Publicado em: 09/05/2024 às 11:20hs
A situação das lavouras de arroz no Rio Grande do Sul é crítica, especialmente devido às chuvas torrenciais que causaram graves inundações no estado. De acordo com Evandro Oliveira, analista da Safras & Mercado, cerca de 180 mil hectares de arroz estão sob risco de perda, com as áreas mais afetadas localizadas na região Central do estado.
"Os municípios de Cachoeira do Sul, São Sepé e Encruzilhada do Sul foram seriamente impactados", afirma Oliveira em entrevista exclusiva à Agência Safras News. Ele ressalta que as consequências dessas inundações são devastadoras para a produção de arroz. "Temos quase 100 mil hectares ainda não colhidos, completamente submersos", destaca, explicando que isso pode representar perdas entre 800 mil e 1 milhão de toneladas do grão.
Apesar dessa tragédia, Oliveira aponta um lado positivo: cerca de 87% da área já colhida atingiu um rendimento satisfatório. Assim, ele acredita que o risco de desabastecimento não é iminente. Contudo, recentemente, o Governo Federal anunciou a possibilidade de importar mais 1 milhão de toneladas para suprir a demanda nacional, uma previsão que o analista considera exagerada. "Essa estimativa carece de informações precisas sobre a origem do arroz a ser importado", pondera.
Em termos de importações, a maioria do arroz brasileiro vem de países do Mercosul, mas o Paraguai também enfrenta problemas de produção, o que pode resultar em uma redução de 50 mil toneladas nas exportações. Já a Argentina projeta um aumento de 50 mil a 100 mil toneladas em suas exportações, mas isso não seria suficiente para cobrir a escassez. "O Uruguai também não tem capacidade de exportação suficiente para suprir a demanda", acrescenta Oliveira.

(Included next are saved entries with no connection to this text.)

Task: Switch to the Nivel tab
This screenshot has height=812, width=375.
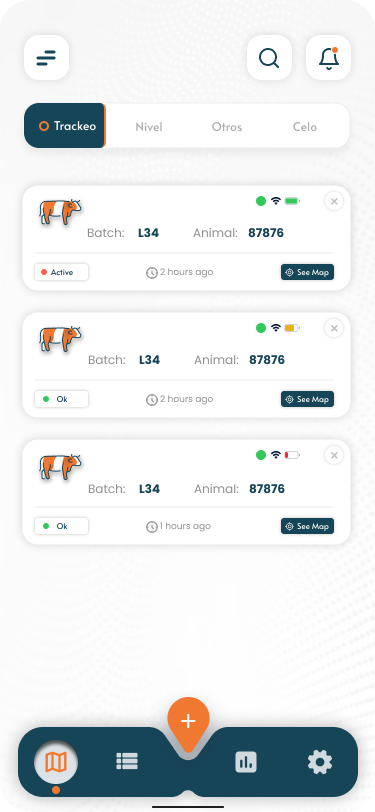Action: coord(149,126)
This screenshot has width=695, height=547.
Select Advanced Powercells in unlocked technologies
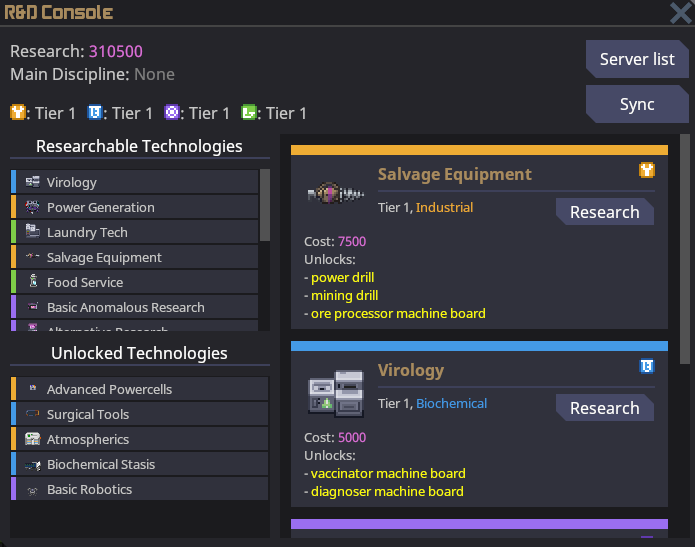click(x=140, y=389)
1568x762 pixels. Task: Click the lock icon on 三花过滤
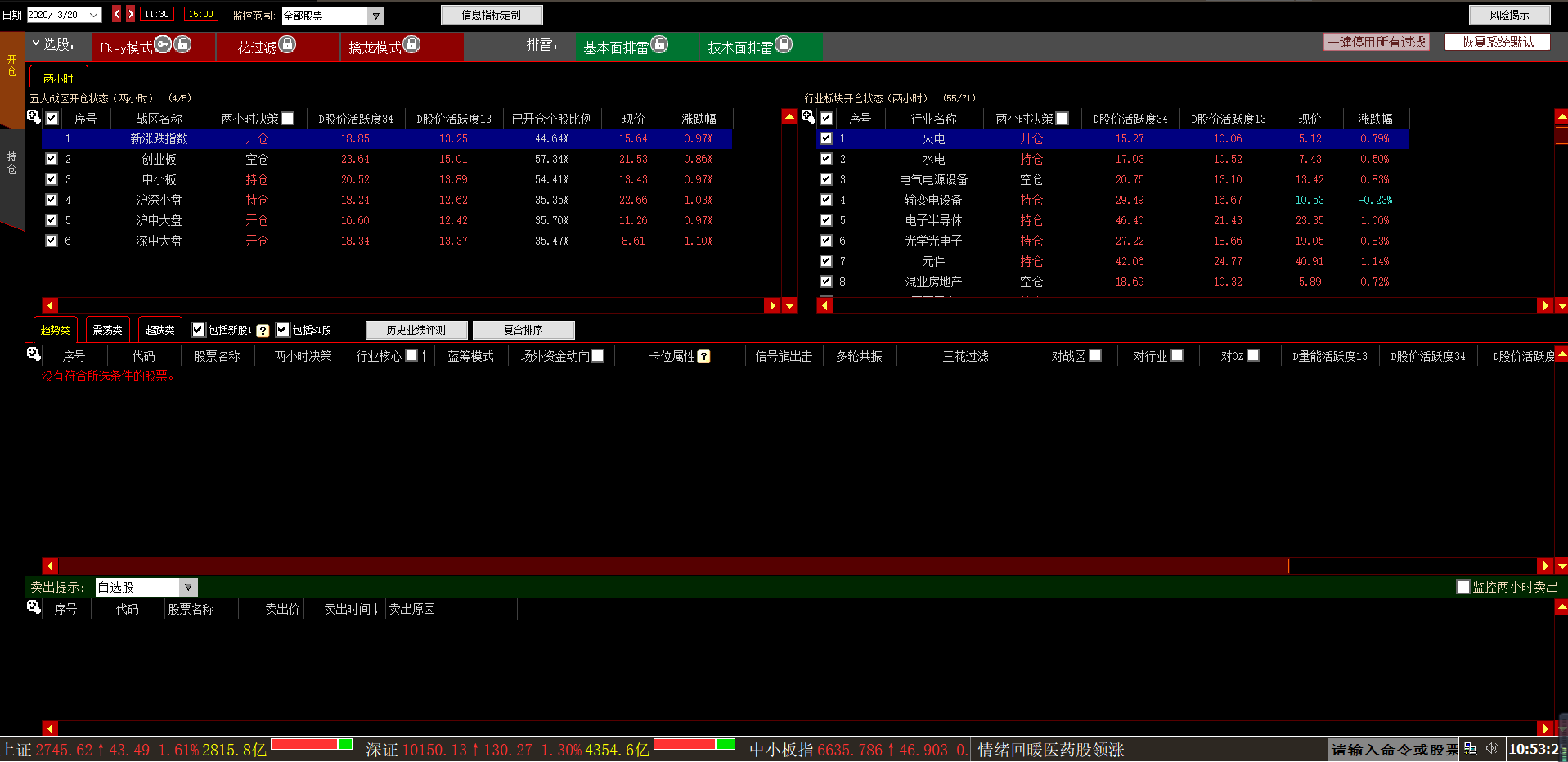point(287,45)
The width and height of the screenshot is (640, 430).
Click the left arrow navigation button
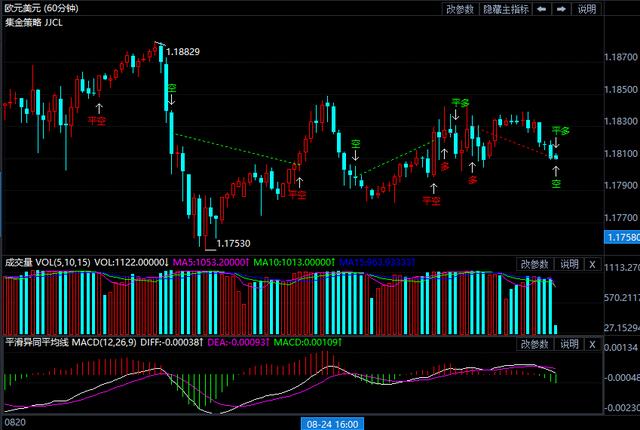point(541,9)
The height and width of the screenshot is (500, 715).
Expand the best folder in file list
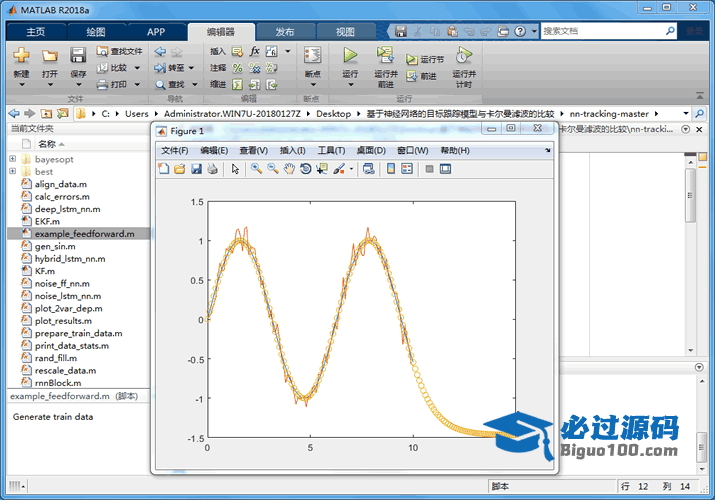coord(12,172)
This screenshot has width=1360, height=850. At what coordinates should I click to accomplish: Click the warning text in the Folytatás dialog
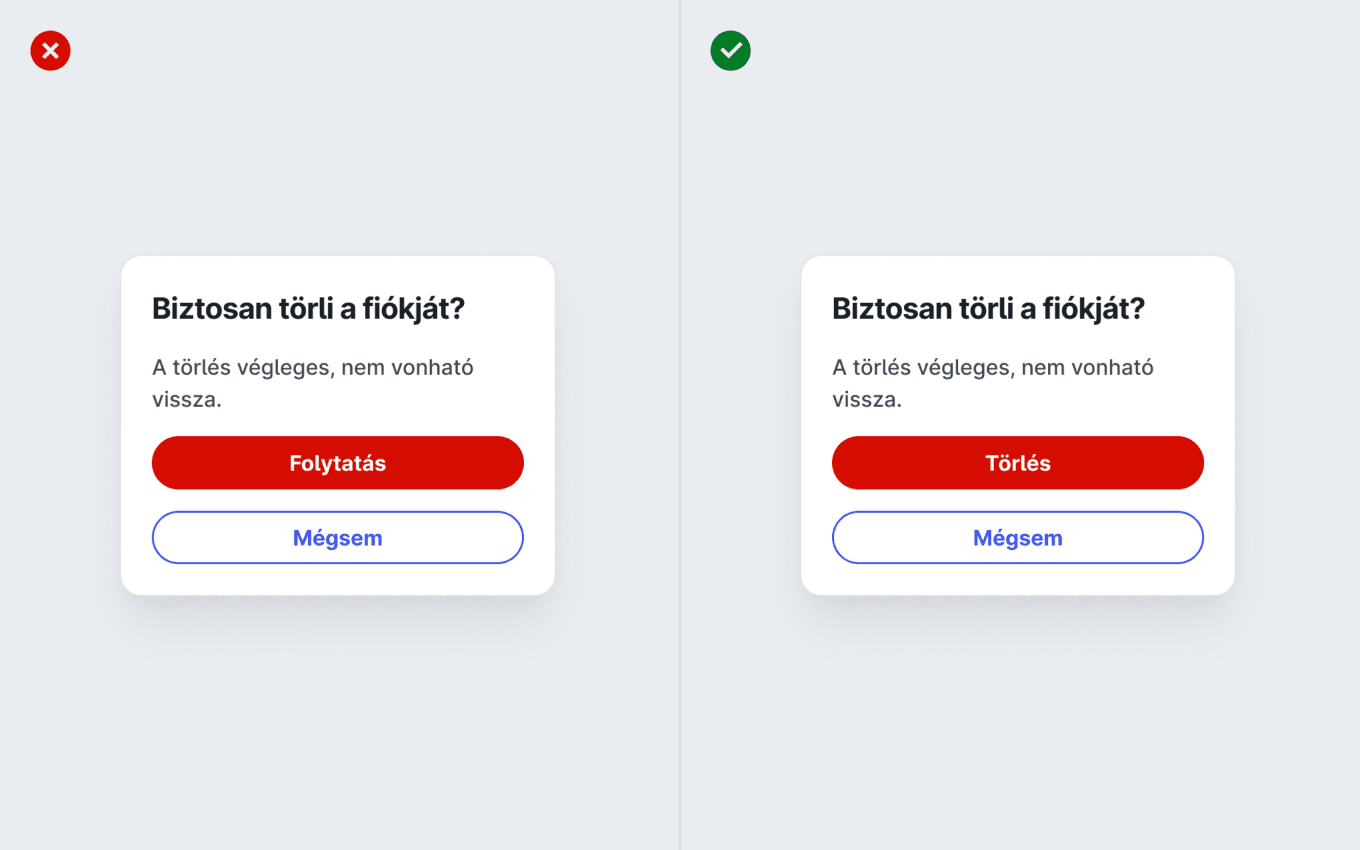point(313,383)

O analista também observa que, antes mesmo das inundações, já havia uma queda no consumo interno e um enfraquecimento das exportações brasileiras. Esse contexto, segundo ele, pode ajudar a evitar um desabastecimento imediato. No entanto, Oliveira alerta que o mercado internacional está se tornando cada vez mais competitivo, com os Estados Unidos assumindo uma posição dominante em setembro, o que poderia dificultar a presença brasileira.
Quanto aos preços globais, Oliveira prevê uma tendência de alta. "A Índia está fora do mercado de exportações, e a demanda global é maior do que a oferta", conclui o analista.